[ In MMDigest 010105 Bruce Pier wrote about the organ in
[ Golden Gate Park, San Francisco.
Hello Bruce and MMDers, sorry to have missed the beginning of this
thread. The band organ in Golden Gate Park was converted to play the
Wurlitzer 150 roll.
As a child I had unlimited rides on the merry-go-round because my dad
worked on the organ. He knew the family of Peter Bacigalupi (I believe
he was Louis Bacigalupi's brother) and we lived at 1433 Haight Street,
so when the organ needed something it was just a short walk to the
park. I still have the original Wurlitzer 150 test roll that he used
on the organ. I don't remember much about the actual carousel or the
organ except that I loved the Sousa marches the best. The crank
mechanism that raised and lowered the animals also stuck in my memory.

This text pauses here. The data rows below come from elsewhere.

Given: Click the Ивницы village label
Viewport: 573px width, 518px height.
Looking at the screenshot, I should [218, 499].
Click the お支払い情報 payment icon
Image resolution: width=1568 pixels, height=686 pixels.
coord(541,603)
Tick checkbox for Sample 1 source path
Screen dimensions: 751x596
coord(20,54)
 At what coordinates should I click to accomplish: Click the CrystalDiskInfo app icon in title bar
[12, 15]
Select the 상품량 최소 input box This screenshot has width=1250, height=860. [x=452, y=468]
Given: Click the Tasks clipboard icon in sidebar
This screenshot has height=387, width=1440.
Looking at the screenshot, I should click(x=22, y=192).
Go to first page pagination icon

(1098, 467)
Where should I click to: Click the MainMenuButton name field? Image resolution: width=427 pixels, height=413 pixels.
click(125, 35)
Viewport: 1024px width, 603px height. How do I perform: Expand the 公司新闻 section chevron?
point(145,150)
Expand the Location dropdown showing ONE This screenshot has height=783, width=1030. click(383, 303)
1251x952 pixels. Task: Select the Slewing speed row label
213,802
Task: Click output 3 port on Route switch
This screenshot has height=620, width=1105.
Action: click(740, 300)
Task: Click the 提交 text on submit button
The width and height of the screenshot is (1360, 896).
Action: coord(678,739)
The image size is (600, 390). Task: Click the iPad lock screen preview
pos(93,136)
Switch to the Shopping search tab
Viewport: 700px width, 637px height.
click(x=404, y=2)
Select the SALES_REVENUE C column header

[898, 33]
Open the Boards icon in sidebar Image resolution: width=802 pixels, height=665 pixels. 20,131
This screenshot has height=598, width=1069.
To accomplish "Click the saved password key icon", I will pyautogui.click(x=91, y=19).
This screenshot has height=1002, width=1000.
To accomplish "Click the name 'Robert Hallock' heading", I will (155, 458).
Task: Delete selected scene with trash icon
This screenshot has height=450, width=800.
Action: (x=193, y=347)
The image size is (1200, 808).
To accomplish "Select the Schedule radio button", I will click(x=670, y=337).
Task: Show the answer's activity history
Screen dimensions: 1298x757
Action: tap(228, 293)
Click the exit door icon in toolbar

San Francisco -- the city that let the world's finest movie palace,
the Fox, be torn down -- also let the carousel organ go. That was in
the late 1960s, if memory serves, and the excuse was that it would be
too expensive to renovate the organ. Knott's Berry Farm now has the
organ and uses it every day.
Too bad the replacement on the present merry-go-round sounds so bad
and plays poorly. I heard it when I took my son out there to ride many
years ago, and the books were not tracking correctly. About six months
ago I went by myself, as my son is now grown. The organ sounded better
on the Wurlitzer rolls, but the sound quality of the pipes is not up to
the Wurlitzer organ it replaced, in my opinion.
Al Sefl,
who went around on the merry-go-round
so much that he's dizzy to this day!
P.S.: As a footnote, I got the very last Edison Phonograph from the
Peter Bacigalupi family, who had it still in the original packing
crate. That was from Joseph Bacigalupi who had it sitting in his
basement in San Rafael with no explanation of why it never was sold.
That machine started my Edison collection which, to my knowledge, is
the only complete collection of Edison domestic machines in the world.